The case-control study conducted with 35 patients with placental complications and 70 control patients reveals:
- in plasma samples taken from 26-week pregnant participants, 5 CMP proteins that distinguish complicated patients from controls;
- at 35 weeks of pregnancy, 4 CMP proteins, which distinguish patients with placental complications from controls;
- in the second trimester of pregnancy, iron homeostasis and erythropoietin signaling appear to be overrepresented in participants with placental complications, which reflects abnormal immune function.

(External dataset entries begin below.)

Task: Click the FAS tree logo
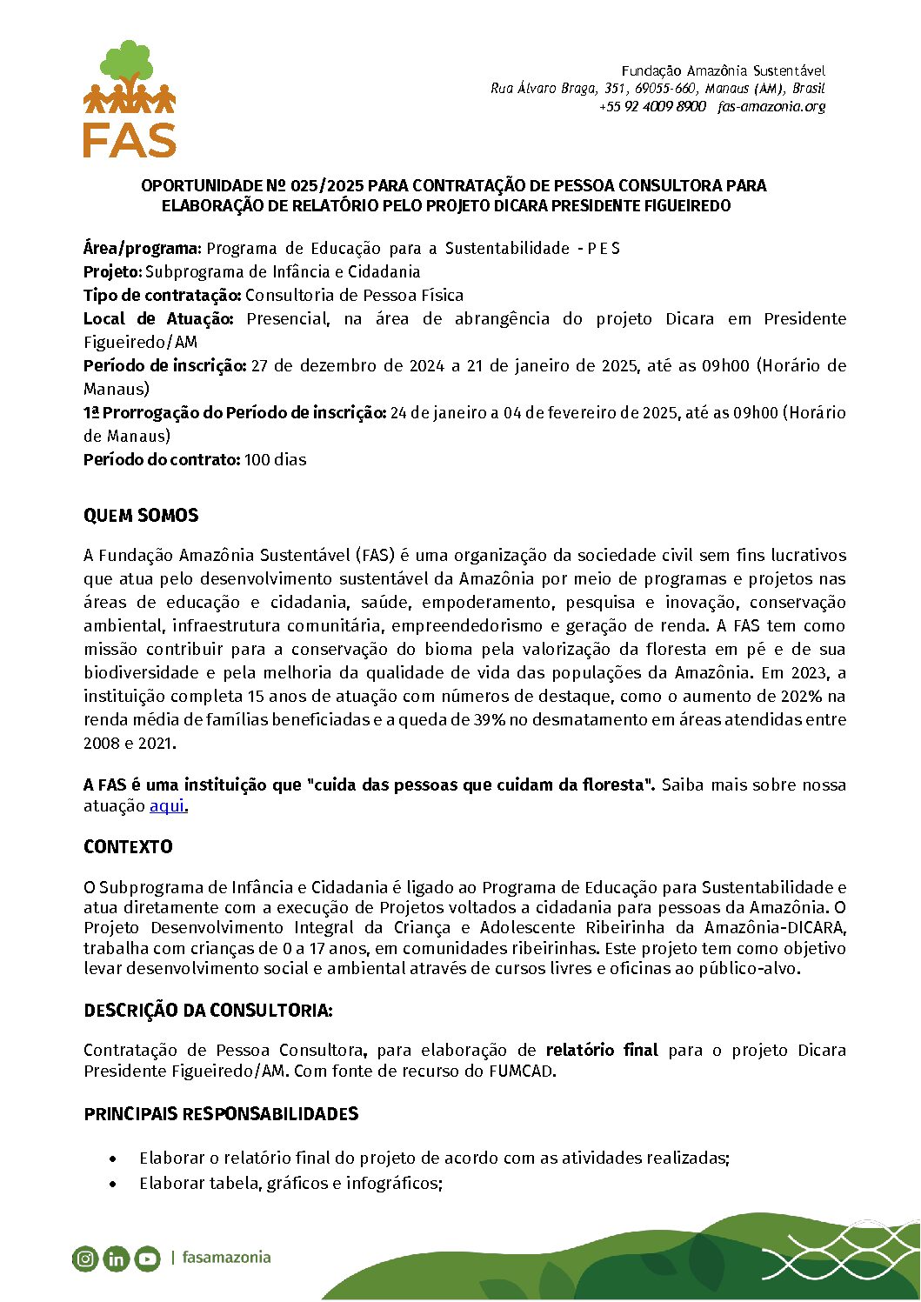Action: pyautogui.click(x=130, y=98)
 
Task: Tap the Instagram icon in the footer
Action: pyautogui.click(x=85, y=1259)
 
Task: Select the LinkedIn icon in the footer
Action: pyautogui.click(x=116, y=1259)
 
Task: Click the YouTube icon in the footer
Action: pyautogui.click(x=147, y=1259)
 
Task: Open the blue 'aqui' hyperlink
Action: pyautogui.click(x=167, y=806)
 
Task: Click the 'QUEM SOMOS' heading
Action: pyautogui.click(x=141, y=516)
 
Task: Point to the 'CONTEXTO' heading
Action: pyautogui.click(x=128, y=847)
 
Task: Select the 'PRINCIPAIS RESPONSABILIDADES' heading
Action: pyautogui.click(x=221, y=1114)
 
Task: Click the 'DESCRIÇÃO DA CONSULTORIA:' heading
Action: pyautogui.click(x=208, y=1011)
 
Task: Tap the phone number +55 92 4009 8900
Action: pyautogui.click(x=652, y=107)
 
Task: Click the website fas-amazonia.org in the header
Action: pyautogui.click(x=771, y=107)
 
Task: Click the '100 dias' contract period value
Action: pyautogui.click(x=275, y=460)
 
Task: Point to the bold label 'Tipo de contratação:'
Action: pyautogui.click(x=162, y=296)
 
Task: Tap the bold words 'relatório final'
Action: pyautogui.click(x=602, y=1051)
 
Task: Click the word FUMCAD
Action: pyautogui.click(x=521, y=1072)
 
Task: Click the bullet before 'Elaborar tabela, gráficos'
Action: pyautogui.click(x=113, y=1185)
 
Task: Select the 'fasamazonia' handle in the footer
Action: pyautogui.click(x=226, y=1258)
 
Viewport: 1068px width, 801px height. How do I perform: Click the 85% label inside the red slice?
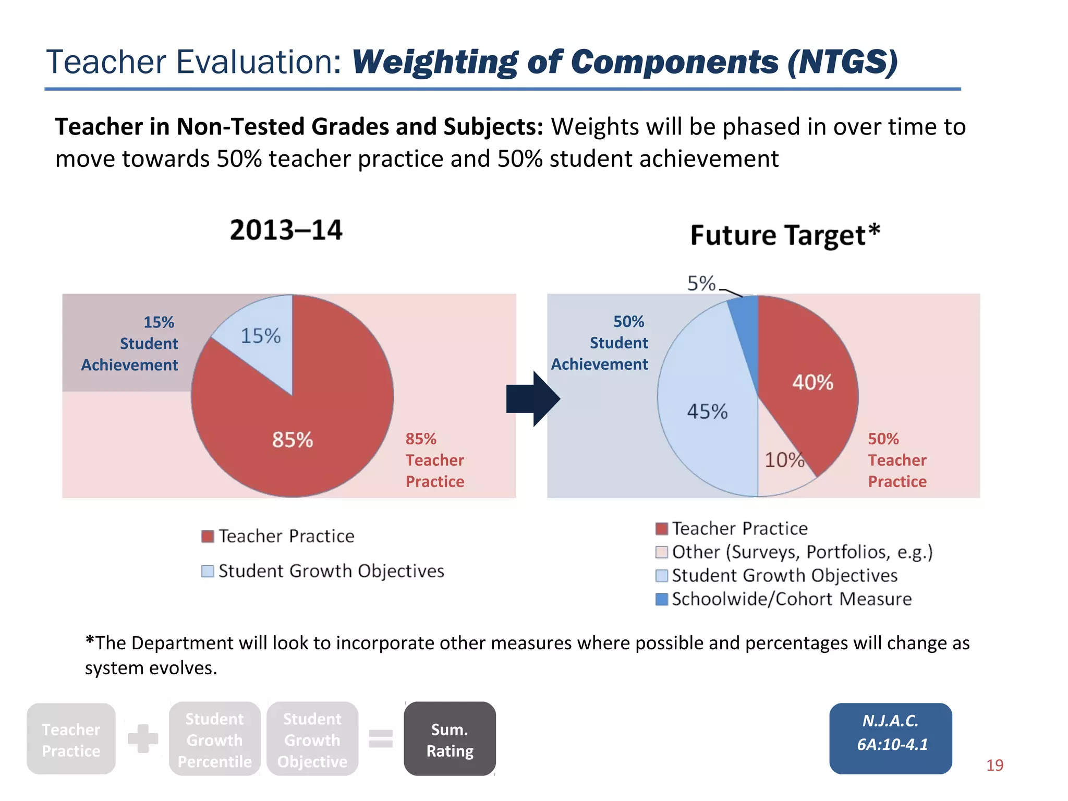[x=292, y=440]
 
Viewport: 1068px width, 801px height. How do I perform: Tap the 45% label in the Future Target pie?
[x=707, y=411]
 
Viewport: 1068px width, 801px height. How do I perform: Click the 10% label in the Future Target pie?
[x=784, y=460]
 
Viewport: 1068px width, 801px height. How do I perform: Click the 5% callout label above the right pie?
[x=701, y=284]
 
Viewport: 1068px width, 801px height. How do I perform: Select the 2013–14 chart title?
[x=286, y=230]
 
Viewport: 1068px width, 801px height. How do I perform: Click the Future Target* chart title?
[x=785, y=235]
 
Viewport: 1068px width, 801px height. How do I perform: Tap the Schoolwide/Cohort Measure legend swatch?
[x=661, y=599]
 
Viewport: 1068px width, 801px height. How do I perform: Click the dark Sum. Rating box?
[x=450, y=739]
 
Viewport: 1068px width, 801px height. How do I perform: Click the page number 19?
[x=994, y=765]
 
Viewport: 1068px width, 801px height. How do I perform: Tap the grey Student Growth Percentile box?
[x=214, y=739]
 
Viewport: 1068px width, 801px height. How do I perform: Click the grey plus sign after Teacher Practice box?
[x=143, y=738]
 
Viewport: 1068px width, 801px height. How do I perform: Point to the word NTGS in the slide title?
[x=842, y=62]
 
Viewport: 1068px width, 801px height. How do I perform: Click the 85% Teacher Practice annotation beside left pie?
[x=434, y=460]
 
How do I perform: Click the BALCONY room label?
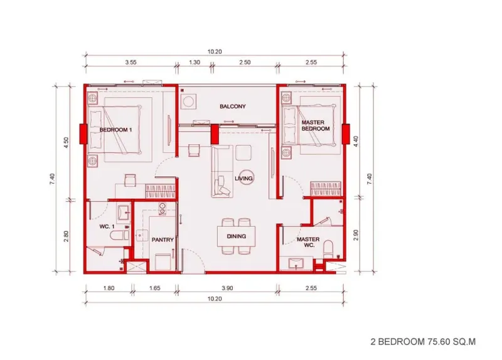pyautogui.click(x=232, y=106)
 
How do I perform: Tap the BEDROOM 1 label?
pyautogui.click(x=115, y=130)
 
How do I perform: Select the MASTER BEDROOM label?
pyautogui.click(x=316, y=125)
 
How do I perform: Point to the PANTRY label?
pyautogui.click(x=163, y=240)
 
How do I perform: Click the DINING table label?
pyautogui.click(x=237, y=236)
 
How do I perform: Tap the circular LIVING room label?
pyautogui.click(x=243, y=178)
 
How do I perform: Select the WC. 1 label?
pyautogui.click(x=107, y=226)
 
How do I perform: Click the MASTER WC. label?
pyautogui.click(x=308, y=242)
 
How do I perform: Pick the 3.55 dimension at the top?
pyautogui.click(x=131, y=62)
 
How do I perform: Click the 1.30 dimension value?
pyautogui.click(x=195, y=62)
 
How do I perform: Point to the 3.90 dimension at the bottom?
pyautogui.click(x=227, y=288)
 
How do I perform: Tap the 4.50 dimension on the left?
pyautogui.click(x=66, y=142)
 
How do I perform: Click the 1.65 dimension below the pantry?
pyautogui.click(x=154, y=288)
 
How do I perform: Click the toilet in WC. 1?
pyautogui.click(x=119, y=236)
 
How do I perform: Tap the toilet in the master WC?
pyautogui.click(x=328, y=249)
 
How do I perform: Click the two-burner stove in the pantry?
pyautogui.click(x=163, y=209)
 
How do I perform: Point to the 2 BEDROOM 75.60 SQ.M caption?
pyautogui.click(x=423, y=342)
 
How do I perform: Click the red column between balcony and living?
pyautogui.click(x=214, y=134)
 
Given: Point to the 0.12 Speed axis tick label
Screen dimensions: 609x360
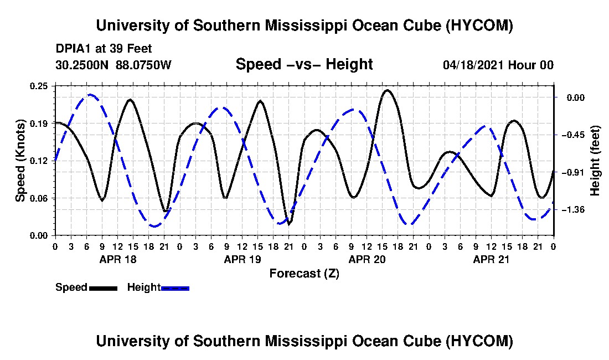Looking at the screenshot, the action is click(x=38, y=161).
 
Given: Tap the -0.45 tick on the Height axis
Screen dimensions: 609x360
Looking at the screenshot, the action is click(x=574, y=135).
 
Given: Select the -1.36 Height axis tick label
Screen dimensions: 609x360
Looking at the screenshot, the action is click(x=574, y=210).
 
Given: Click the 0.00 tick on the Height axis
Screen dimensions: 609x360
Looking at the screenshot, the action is click(x=576, y=97).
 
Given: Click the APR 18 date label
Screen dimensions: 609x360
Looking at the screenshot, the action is click(x=118, y=259).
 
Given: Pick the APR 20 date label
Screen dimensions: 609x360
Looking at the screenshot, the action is click(x=367, y=259).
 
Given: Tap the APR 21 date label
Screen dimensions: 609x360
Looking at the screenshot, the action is click(x=491, y=259).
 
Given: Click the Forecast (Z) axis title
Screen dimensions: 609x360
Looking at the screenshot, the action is click(x=304, y=274).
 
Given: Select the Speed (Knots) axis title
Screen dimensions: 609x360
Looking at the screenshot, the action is click(x=20, y=161).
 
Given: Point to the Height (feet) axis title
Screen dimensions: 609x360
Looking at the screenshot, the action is click(x=595, y=161).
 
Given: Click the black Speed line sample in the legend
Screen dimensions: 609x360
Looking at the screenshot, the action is click(x=103, y=288).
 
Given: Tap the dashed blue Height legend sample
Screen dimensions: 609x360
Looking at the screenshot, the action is click(x=175, y=288).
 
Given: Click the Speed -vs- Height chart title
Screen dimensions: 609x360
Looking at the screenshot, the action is click(x=304, y=64).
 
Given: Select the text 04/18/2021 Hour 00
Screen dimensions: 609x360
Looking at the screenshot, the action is click(x=498, y=65).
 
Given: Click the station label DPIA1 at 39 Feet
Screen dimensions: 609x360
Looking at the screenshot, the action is click(x=104, y=49).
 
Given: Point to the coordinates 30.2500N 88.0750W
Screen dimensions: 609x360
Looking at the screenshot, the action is click(x=113, y=65).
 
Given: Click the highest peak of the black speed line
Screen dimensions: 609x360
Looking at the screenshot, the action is click(x=387, y=90).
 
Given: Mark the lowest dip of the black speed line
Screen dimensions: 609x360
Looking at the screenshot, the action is click(x=288, y=224).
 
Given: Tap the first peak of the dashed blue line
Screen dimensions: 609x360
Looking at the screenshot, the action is click(x=90, y=94).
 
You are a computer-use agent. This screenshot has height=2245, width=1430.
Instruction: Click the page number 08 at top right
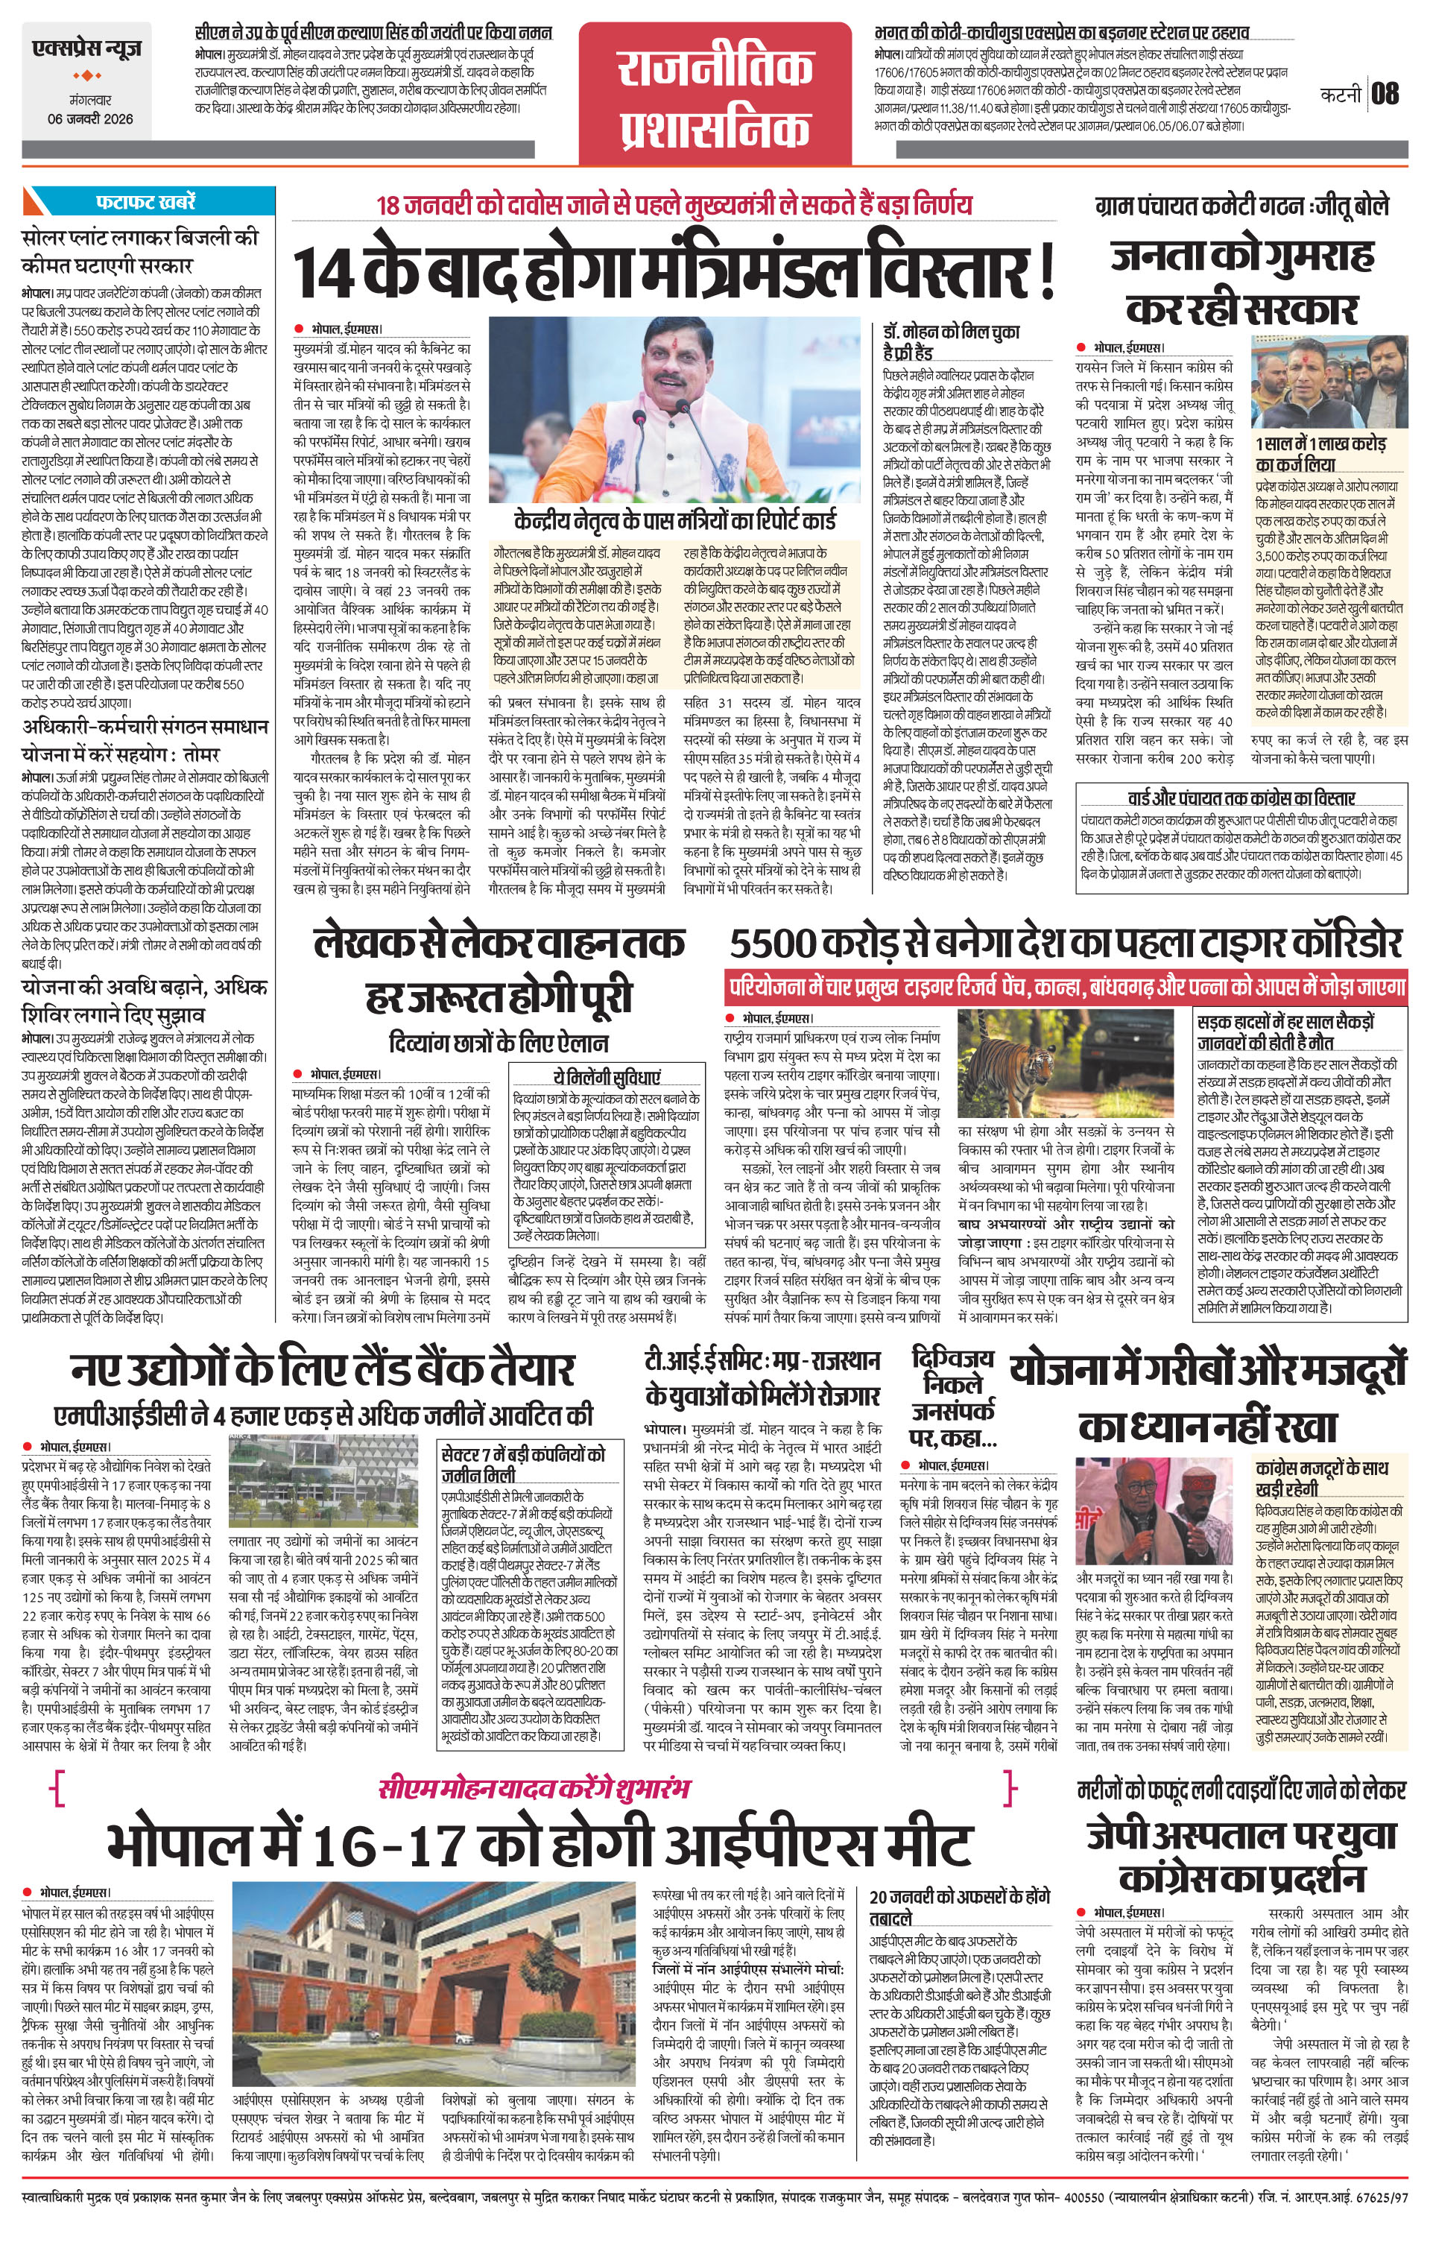coord(1385,93)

In conclusion, 5 circulating proteins in plasma during the second trimester of pregnancy constitute a fine predictive signature of these placental complications, well before delivery. If other clinical trials are necessary to validate the application of this signature in the form of a blood test, these data mark a step towards better preparation for childbirth for the women concerned, or even their orientation in a service or childbirth center. specialized.
“It’s one more step towards proactive and personalized prenatal care”conclude the authors.